Firecracker is a high-performance virtualization solution built to run Amazon’s serverless applications securely and with minimal resources. It now does so at immense scale.
Background
Virtualization
Initially, a separate VM per Lambda customer, but existing VM solutions required significant resources, hence resulting in non-optimal utilization.
2 types of hypervisors
Type 1
directly integrated in the hardware
Type 2
run an operating system on top of the hardware, then run the hypervisor on top of that operating system
Linux has a hypervisor built into the kernel - Kernel Virtual Machine, arguably a Type 1 hypervisor.
virtio (linux provided interface) allows the user space kernel components to interact with the host OS. Rather than passing all interactions with a guest kernel directly to the host kernel, some functions (particularly, device interactions) go from a guest kernel to a virtual machine monitor (a.k.a VMM) (a popular example: QEMU)

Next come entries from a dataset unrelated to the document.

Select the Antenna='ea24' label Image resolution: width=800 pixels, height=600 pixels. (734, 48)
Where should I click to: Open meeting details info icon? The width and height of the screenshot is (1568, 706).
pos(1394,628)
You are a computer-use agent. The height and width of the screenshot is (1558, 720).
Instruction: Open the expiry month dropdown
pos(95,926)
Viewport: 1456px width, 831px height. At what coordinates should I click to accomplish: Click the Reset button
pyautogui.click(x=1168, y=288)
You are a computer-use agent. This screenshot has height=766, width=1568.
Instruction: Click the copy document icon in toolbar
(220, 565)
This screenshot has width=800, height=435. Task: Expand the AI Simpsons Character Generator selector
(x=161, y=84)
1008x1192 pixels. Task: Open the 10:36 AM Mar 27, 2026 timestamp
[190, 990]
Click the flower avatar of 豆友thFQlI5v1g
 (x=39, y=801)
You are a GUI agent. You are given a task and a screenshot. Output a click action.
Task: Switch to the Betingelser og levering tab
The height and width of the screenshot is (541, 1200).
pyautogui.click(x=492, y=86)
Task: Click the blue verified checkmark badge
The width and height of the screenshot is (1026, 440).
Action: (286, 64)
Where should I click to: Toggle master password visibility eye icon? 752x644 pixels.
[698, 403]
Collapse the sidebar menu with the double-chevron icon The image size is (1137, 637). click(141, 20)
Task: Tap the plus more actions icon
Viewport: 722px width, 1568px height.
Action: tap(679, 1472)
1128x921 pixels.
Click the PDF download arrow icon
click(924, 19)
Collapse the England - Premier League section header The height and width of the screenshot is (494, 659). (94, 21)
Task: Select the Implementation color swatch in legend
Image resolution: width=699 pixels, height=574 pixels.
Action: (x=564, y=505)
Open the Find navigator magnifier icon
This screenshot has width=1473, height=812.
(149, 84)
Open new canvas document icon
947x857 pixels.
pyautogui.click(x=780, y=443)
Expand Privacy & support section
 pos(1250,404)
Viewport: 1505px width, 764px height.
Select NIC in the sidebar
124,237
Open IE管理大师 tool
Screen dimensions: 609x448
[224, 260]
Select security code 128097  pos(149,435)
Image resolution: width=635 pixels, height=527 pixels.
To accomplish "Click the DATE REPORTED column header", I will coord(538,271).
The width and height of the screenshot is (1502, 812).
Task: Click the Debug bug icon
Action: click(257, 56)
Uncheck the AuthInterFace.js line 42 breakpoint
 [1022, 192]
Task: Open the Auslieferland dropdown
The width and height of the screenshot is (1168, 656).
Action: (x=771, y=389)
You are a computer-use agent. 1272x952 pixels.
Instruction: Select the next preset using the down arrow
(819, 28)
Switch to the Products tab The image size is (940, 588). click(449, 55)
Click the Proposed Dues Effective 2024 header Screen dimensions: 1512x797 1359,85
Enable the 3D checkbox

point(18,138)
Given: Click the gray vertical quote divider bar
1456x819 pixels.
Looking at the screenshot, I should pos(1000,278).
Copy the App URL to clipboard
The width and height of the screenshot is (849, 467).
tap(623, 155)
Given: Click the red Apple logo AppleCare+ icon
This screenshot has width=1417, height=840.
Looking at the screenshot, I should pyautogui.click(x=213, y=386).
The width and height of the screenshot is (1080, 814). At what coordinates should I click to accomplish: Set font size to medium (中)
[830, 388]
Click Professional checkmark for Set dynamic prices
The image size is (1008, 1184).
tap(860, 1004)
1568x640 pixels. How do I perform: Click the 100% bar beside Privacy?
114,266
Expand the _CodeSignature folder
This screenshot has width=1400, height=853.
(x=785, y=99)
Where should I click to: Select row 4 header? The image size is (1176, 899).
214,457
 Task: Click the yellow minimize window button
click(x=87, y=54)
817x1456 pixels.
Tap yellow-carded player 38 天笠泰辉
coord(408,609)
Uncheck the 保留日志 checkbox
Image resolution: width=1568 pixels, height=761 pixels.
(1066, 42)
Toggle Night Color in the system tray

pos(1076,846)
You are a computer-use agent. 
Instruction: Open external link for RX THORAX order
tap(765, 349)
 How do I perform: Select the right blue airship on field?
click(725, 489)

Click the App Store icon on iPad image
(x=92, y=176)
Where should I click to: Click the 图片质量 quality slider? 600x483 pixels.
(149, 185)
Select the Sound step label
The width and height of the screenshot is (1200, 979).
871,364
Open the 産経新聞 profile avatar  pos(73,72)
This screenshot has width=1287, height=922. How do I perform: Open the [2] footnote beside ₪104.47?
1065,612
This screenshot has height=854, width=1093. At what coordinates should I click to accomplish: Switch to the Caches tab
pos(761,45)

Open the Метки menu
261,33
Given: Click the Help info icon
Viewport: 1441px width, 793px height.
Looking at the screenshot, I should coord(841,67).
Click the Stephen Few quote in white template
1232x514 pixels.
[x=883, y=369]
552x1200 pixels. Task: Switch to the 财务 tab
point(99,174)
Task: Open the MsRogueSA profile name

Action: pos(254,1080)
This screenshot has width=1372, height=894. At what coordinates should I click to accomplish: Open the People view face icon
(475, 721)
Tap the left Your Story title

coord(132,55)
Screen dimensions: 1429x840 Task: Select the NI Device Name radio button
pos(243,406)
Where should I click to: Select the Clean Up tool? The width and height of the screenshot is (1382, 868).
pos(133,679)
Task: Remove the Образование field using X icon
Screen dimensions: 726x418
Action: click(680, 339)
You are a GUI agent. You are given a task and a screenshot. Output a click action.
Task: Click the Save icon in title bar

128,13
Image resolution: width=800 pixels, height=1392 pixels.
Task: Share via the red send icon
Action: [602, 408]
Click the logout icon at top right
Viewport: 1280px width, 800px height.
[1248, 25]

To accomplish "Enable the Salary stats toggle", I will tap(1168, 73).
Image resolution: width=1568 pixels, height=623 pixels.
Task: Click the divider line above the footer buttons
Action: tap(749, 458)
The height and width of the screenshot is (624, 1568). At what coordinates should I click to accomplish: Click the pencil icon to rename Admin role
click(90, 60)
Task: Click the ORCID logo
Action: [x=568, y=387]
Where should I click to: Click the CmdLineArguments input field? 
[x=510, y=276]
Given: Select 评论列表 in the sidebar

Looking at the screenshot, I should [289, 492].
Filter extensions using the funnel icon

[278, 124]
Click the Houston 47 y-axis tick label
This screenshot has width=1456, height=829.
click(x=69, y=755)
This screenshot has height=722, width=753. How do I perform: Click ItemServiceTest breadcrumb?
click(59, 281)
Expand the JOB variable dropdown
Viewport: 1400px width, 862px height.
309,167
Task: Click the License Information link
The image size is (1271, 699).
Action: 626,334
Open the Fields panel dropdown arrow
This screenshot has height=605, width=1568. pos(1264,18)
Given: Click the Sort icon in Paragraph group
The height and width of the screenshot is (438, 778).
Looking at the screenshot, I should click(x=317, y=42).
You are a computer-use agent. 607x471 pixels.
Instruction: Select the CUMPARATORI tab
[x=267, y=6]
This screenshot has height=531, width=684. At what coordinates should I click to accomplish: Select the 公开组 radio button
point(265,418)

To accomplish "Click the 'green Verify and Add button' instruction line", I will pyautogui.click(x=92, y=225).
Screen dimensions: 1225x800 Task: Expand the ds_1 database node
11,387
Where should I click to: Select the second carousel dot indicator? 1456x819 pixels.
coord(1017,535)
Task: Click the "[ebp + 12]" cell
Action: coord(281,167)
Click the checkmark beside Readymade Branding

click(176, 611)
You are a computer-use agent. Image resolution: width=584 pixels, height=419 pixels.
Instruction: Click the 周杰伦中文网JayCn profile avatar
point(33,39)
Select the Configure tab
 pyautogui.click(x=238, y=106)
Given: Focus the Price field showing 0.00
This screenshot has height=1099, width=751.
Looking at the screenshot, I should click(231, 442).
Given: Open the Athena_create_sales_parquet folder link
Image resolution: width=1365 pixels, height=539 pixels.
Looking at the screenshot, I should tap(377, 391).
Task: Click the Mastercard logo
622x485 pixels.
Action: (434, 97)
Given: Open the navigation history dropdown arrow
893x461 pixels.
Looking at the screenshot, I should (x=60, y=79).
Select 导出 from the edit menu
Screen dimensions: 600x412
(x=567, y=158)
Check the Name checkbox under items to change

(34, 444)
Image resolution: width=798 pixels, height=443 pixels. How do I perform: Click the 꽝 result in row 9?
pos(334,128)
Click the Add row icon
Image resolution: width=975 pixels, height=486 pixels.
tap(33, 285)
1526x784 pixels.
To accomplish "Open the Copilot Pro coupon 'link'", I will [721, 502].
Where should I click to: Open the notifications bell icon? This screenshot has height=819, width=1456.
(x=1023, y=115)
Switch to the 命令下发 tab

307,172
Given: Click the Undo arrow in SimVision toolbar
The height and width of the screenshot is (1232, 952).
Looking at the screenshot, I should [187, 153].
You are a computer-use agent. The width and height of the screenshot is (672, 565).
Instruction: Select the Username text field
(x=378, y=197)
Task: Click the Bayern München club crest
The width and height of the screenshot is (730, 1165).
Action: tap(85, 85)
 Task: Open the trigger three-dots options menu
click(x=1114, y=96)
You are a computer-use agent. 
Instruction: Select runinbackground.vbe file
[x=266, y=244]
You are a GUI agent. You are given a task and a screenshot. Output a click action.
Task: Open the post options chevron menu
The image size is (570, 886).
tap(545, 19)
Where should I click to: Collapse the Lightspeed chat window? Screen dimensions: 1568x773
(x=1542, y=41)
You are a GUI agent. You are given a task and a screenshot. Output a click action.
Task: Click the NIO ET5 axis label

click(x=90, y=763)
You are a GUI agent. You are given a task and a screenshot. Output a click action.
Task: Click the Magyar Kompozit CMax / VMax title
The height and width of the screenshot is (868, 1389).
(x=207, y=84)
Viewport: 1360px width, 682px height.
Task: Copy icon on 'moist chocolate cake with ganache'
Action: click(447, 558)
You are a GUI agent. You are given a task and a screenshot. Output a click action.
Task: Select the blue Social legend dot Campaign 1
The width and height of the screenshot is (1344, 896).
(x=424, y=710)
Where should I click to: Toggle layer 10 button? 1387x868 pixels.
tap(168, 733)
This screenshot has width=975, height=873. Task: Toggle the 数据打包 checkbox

When a lambda is invoked, the ensuing HTTP request hits an AWS Load Balancer.
4 main components:
Workers
the component running lambda’s code
each runs many MicroVMs in “slots” and other services schedule code to be run in the MicoVMs when a lambda is invoked
Frontend
entrance into the lambda system
receives invoke requests and communicate with Worker Manager to determine where to run the lambda. then directly communicates with the Workers
Worker Manager
ensures that the same lambda is routed to the same set of Workers
keep tracks of where a lambda has been scheduled previously
Placement service
makes scheduling decisions to assign a lambda invocation to a worker
Lambda Worker Architecture
Firecracker VM
Shim process
process inside of the VM that communicates with an external side car called the Micro Manager
Micro Manager
a sidecar communicating over TCP with a Shim process
reports metadata received back to the Placement service
can be called from the Frontend to invoke a specific function
on the function completion, receives the response from the shim process passing back to the client as needed
Interesting points
Only IO performance was inferior, and they argue that causes are no flushing to disk and an implementation of block IOs which performs IO serially; async IO support with io_uring can resolve it, there is an issue about it in github.